WS 2009/2010

Computational Neuroscience:
Models of Neural Systems

Richard Kempter


Dates: Weekly, on Mondays, from 19-October-2009 to 08-February-2019.

Location: Bernstein Center for Computational Neurosciences Berlin, Haus 6, Philippstr. 13.

Theoretical Lectures (2 SWS, 2 ECTS): Mondays from 09:30h to 11:00h in the lecture hall 102
Analytic Tutorials (2 SWS, 4 ECTS): Mondays from 11:30h to 13:00h in the BCCN seminar room
Experimental Lectures (2 SWS, 2 ECTS): Mondays from 14:00h to 15:30h in the lecture hall 102
Computer Practical (2 SWS, 4 ECTS): Mondays from 16:00h to 18:00h in the computer pool

Target Group: Students of Computational Neuroscience, Medical Neuroscience, Biology, Biophysics, Physics, Mathematics, and Computer Science.

Requirements: Basic knowledge in Mathematics.

Aims and Topics: Participants should learn basic concepts, their theoretical foundation, and the most common models used in computational neuroscience. The module also provides the relevant basic neurobiological knowledge and the relevant theoretical approaches as well as the findings resulting form these approaches so far. After completing the module, participants should understand strengths and limitations of the different models. Participating students will learn to appropriately choose the theoretical methods for modeling neural systems. They will learn how to apply these methods while taking into account the neurobiological findings, and they should be able to critically evaluate results obtained. Participants should also be able to adapt models to new problems as well as to develop new models of neural systems.

Here is the full description of the master module Models of Neural Systems and the bachelor module Theoretische Biologie.

People and Contents:
Theoretical Lectures by Richard Kempter
Analytic Tutorials by Jakob Heinzle and Jan-Hendrik Schleimer
Experimental Lectures
Computer Practical by Bartosz Telenczuk and Robert Schmidt

Course Certificates:

Analytic Tutorials: To obtain a course certificate for 4 ECTS ("Schein") that certificates a successful participation, solutions to the weekly assignments must be turned in on Monday morning BEFORE the lecture. An active participation in the tutorials is also required.
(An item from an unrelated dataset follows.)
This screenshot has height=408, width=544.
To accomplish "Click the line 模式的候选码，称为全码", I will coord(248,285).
Computer Practicals: To obtain a course certificate for 3 ECTS ("Schein") that certificates a successful participation, solutions to the weekly assignments must be turned in on the Sunday preceding the next computer practical. To obtain 4 ECTS, Master students of the Computational Neuroscience Program must present the results of a small programming project on Feb 8, 2010.
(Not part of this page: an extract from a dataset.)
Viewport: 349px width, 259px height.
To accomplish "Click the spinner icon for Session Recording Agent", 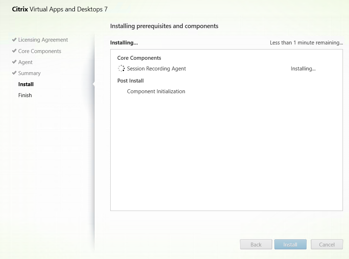I will 121,69.
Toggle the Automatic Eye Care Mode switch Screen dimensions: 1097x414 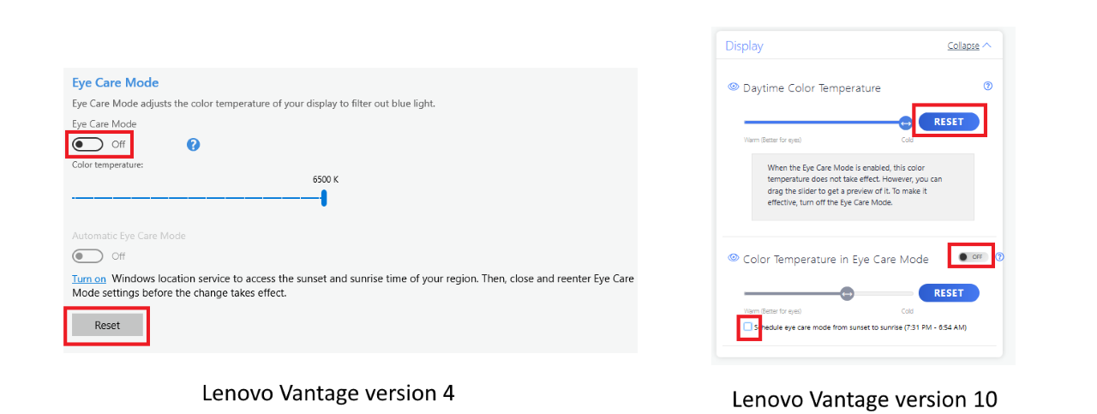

Module Examinations: Oral exam; certificates of successful participation in the tutorials and/or practicals is a prerequisite for the oral exam. The exam should be taken at the end of the semester, but has to be taken latest by the end of the semester following the one of obtaining the tutorial certificates.

Recommended reading:

P. Dayan and L.F. Abbott (2001) Theoretical Neuroscience. MIT Press, Cambridge, Massachusetts.

E. M. Izhikevich (2007) Dynamical Systems in Neuroscience: The Geometry of Excitability and Bursting. MIT Press, Cambridge, Massachusetts.

Johnston, Wu (1995) Foundations in Cellular Neurophysiology, MIT Press, Cambrigdge, Massachusetts.

Advanced/additional reading:

M. F. Bear, B. W. Connors, M. A. Paradiso (2007) Neuroscience: Exploring the Brain, Lippincott Williams & Wilkins, Baltimore, Maryland.

Thomas P. Trappenberg (2002) Fundamentals of Computational Neuroscience. Oxford University Press, Oxford, UK.

P. Churchland and T. Sejnowski (1994). The Computational Brain. MIT Press, Cambridge, MA.